• Excerpt provided:
[Start]

Drawing tablets (also known as graphics tablets or art tablets) aren’t just for digital creatives like graphic designers, artists, and photo editors. They’re useful for gamers, office workers, and teachers, too. While varied in design, each drawing tablet serves the same purpose: to replace your mouse or trackpad with a digital stylus that feels more natural to draw or edit with. Some, often called “pen tablets,” resemble a blank slab and pen that controls your on-screen cursor. Others, dubbed “display tablets,” include built-in screens, allowing users to draw directly onto the surface that they’re viewing.
Selecting the best drawing tablet comes down to personal preference and what you’ll be using it for. High-end display tablets that might be ideal for professional comic artists and animators aren’t the best choice if you’re just signing digital documents. Some users prefer to stick with Wacom — the most trusted and recognized brand of drawing tablets — because of their reputation for build quality, reliable drivers, and software. But in recent years, other brands, like Huion, XP-Pen, and Gaomon, have emerged that offer products with similar functionality (albeit with less reliable software and slightly lower build quality) at a fraction of Wacom’s lofty prices.
I have almost 15 years of near-daily experience with both pen and display drawing tablets, and I’ve been lucky enough to own, test, or review a wide range of them over the years. While I haven’t worked as a professional photo editor or illustrator, I’ve used them for everything from designing various monsters and beasties in 3D sculpting software when I worked as a makeup prosthetics artist to drawing cringe fan art of my favorite TV and video game characters in my free time.

[End]

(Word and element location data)

[Start]

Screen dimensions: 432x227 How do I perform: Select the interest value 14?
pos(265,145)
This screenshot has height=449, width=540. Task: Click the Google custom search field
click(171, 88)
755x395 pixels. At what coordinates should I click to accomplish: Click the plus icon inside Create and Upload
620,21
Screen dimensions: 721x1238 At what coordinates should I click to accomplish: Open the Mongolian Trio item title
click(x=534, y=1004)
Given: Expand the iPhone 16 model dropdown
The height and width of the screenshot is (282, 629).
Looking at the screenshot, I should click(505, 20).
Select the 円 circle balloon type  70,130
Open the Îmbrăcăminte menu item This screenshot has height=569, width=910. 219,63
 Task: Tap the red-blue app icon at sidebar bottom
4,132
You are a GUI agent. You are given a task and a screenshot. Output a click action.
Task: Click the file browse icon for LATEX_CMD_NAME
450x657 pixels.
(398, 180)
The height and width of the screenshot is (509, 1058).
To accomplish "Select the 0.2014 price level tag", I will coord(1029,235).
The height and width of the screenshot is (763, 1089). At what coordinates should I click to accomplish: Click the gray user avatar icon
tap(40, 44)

[End]

• Written task A: In the passage on drawing tablets, what name is given to tablets that have built-in screens?
• Written task B: Continue the passage on drawing tablets, picking up after its final sentence.
These records are separate from the passage on drawing tablets.

• Written response A: Display tablets.

• Written response B:
There are several things that you need to consider before purchasing a drawing tablet in 2023 (many of which are addressed in our FAQs at the end of this guide), but thankfully, there’s plenty of variety to ensure you’ll find the best choice to serve your needs.
The best drawing tablet overall
Size: 12.9 inches / Screen resolution: 2048 x 2732, 120Hz, HDR10 / Pen pressure levels: N/A (not provided but second-gen Apple Pencil has been tested to 8,192) / Colour gamut: 100 percent P3 / Weight: 1.5 pounds
One of the most popular display drawing tablets isn’t actually a drawing tablet per se. The Apple iPad has gained a positive reputation among creative professionals thanks to apps like Clip Studio Paint for iPad and Adobe Photoshop for iPad that let it compete with full-fat desktop applications at a fraction of the weight and size of an actual desktop or laptop.
Brands like Wacom and Huion offer tablet workstations — essentially display tablets with built-in PCs — but the iPad trounces each and every one of them for convenience and price. Dedicated all-in-one tablet workstations tend to be heavy, loud, and incredibly expensive, and most other mainstream drawing tablets need to be connected to a desktop computer or laptop. While an M2-powered iPad Pro model isn’t exactly cheap, it could be cheaper than purchasing both a display tablet and a system to run it with.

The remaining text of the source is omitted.